From: David Ewing <>
Subject: Re: [DNA] Variance Assessment wrt back and parallel mutations
Date: Sun, 14 Feb 2010 14:31:59 -0700

Anatole has kindly sent me a copy off list of the family tree he constructed
from the Ewing data I previously shared with the list. This data is still
available at
I have corrected some errors in the shading of mutations in Ewing Group 3,
but numbers have changed. I hesitate to post the images Anatole sent me
without his permission, but I could easily do that if any of you would like
to see them and he would allow it.

It looks like Anatole used a phylogeny generating software program to
compute and draw the tree; presumably this operates with some kind of
maximum parsimony algorithm and contains logic for deciding between
alternative solutions.

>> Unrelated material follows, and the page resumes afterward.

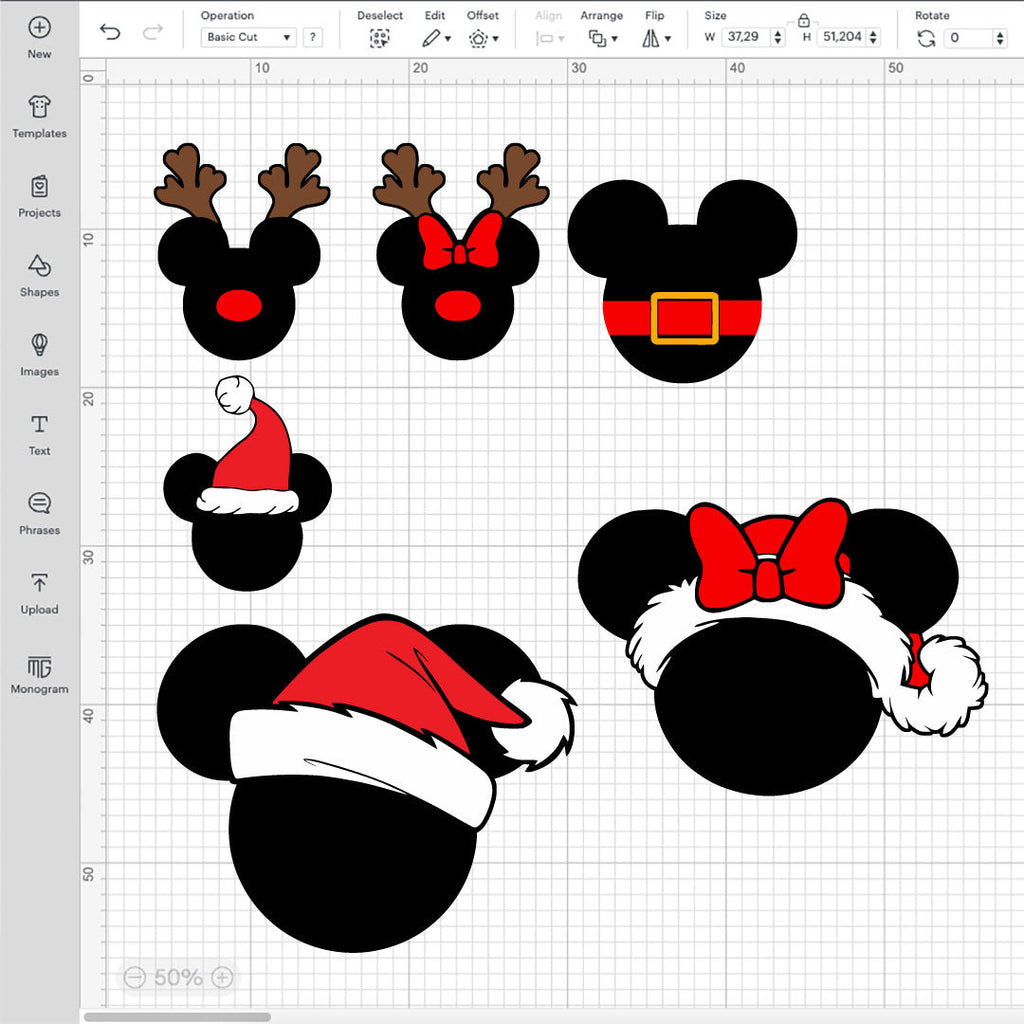1024x1024 pixels.
Task: Click the Operation help question mark button
Action: pyautogui.click(x=313, y=37)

It shows nodes, branches and the locations of the
terminal haplotypes, but does not label the branches with mutations.

I have figured out what mutations were used by Anatole's program to define
the branch points between and within the first two of the four main branches
Anatole identified for us. I have made a chart somewhat similar to the big
phylogeny chart I shared previously with the branches exactly as Anatole's
program drew them, but I have added labels showing the mutations. This
diagram is available at

This phylogeny tree contains only 16 haplotypes. Just this fraction of the
overall Ewing tree as drawn by Anatole shows three parallel DYS 576 = 19
mutations and parallel mutations at DYS 391 = 10 and DYS 576 = 17. Anatole
has repeatedly reassured us that there is no need to worry about parallel
mutations, but 7 of the 21 mutations in this fraction of the tree he sent to
me are parallel mutations, which is a full third of them. I did not do the
exercise of deconstructing the entire tree, but I can see a number of other
mutations in this fraction of the tree that are found elsewhere in the Ewing
data, so we will be able to demonstrate that although Anatole does not
believe parallel mutations happen very often, his phylogeny tree drawing
program is not at all embarrassed about adducing them in drawing trees.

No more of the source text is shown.